> **Work to do**
Copy each line of the rows below that contains the string "with", matching case exactly.

> **Listing**
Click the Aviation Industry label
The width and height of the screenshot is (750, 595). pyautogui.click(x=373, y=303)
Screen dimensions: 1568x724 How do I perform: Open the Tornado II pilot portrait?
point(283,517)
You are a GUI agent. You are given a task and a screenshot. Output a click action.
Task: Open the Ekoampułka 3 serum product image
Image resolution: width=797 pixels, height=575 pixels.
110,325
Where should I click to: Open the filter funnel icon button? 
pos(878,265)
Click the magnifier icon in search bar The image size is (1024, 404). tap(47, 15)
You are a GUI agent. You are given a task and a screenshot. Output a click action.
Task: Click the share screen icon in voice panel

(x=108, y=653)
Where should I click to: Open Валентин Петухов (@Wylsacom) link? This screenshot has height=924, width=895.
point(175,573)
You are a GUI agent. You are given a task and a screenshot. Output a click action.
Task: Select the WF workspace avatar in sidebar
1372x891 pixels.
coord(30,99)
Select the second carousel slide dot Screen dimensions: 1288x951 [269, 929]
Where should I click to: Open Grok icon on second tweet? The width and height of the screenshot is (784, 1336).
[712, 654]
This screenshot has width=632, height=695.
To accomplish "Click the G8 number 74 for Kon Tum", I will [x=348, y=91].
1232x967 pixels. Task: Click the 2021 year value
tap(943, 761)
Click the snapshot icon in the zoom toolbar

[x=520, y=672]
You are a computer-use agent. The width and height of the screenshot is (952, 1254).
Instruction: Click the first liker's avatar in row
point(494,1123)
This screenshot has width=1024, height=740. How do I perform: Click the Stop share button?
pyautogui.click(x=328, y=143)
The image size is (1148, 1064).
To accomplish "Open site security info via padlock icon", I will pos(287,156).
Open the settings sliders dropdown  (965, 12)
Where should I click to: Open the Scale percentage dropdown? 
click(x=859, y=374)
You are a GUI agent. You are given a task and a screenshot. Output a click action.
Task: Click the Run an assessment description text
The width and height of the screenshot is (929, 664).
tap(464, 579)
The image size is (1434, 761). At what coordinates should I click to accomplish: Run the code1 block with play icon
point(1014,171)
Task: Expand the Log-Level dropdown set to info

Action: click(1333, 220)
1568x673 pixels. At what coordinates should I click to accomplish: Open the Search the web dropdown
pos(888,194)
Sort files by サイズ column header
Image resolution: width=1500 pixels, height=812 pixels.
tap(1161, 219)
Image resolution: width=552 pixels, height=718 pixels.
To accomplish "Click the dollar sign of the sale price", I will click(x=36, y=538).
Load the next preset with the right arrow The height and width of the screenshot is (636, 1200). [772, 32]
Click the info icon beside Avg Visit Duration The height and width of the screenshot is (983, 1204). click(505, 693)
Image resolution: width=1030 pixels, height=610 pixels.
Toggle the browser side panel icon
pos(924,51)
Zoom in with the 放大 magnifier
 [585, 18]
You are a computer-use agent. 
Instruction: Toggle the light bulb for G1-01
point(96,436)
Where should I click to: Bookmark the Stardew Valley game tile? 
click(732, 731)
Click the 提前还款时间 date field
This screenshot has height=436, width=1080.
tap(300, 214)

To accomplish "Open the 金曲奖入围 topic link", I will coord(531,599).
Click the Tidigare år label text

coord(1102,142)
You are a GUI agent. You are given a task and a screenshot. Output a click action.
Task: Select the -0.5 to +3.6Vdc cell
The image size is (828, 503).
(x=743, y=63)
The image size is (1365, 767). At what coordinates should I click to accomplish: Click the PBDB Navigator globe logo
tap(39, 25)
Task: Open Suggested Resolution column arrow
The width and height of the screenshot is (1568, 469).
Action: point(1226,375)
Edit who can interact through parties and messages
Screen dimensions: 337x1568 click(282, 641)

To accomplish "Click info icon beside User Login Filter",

> **Response for this exercise**
The image size is (1434, 761). At what coordinates should I click to accomplish: Run the code1 block with play icon
Load the next preset with the right arrow The height and width of the screenshot is (636, 1200). [772, 32]
Zoom in with the 放大 magnifier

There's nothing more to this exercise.